Computational notebooks are a modern realization of Donald Knuth’s vision of literate programming. These notebooks allow us to seamlessly mix code, visualizations, figures, and text to analyze data and narrate the analysis. The most popular notebooks are Jupyter notebooks.

Jupyter supports interactive outputs like Vega-Altair charts and Jupyter Widgets in addition to text, static plots, and tables. Code-based analysis in notebooks can be re-run, and the results of one cell can be used in another, making the analysis reproducible and reusable. In contrast, interactive analysis in notebooks presents significant challenges concerning reproducibility and reusability.

Visualizations in Notebooks are a Dead End!

Until now, there has been a significant disconnect between code and the interactive outputs of notebooks. While code can generate interactive visualizations (such as those created with Vega-Altair), the results of these interactions cannot be accessed in code. For instance, if a filter is applied in a visualization, analysts must write additional code to replicate the filter if they want to use it later in their notebook. This limitation vastly reduces the usefulness of interactions within visualizations.

Furthermore, there is a disparity between code and interactions in terms of persistence. Changes to the code are saved and persist across restarts and re-executions. However, interactions are transient and are lost when the notebook is restarted, or the cell is re-executed. This lack of persistence makes visual analysis difficult to reproduce without the added effort of documenting each visual analysis step.
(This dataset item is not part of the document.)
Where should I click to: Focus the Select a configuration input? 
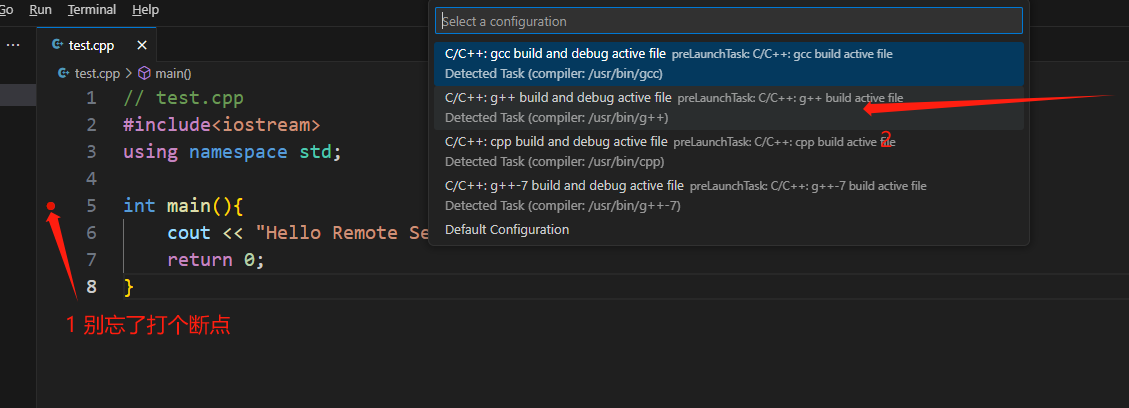coord(728,21)
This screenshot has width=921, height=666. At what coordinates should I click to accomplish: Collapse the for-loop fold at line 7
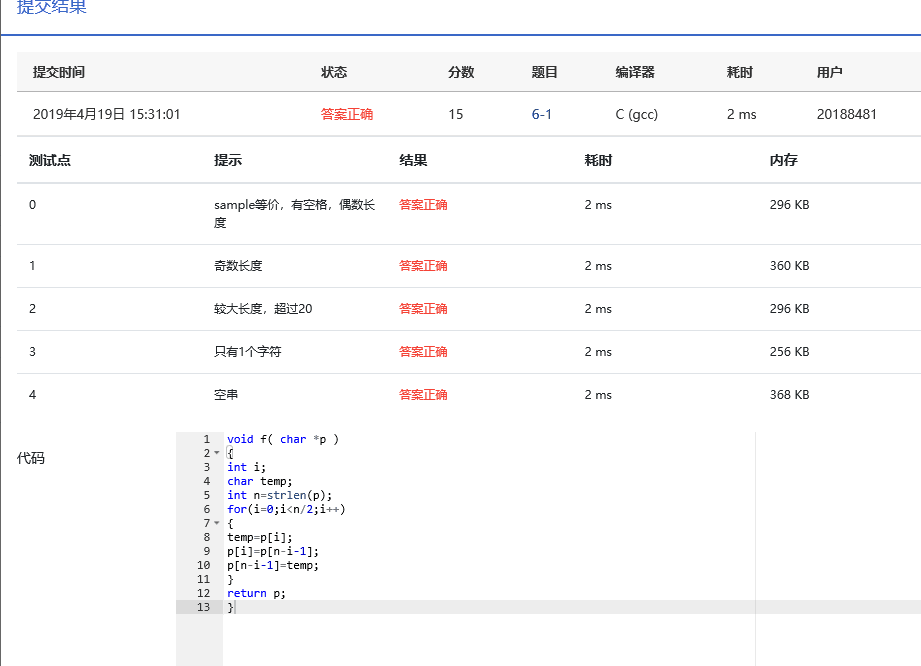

Notice how a selection is lost when a cell is re-executed using standard interactive visualization tools in a notebook.

Persist makes Interactive Visualizations Useful in Notebooks.

To address these challenges, we have developed Persist, a JupyterLab extension that captures interaction provenance, making interactions persistent and reusable. Persist bridges the gap between code and interactive visualizations, ensuring that all interactions are tracked, recorded, and can be reapplied automatically.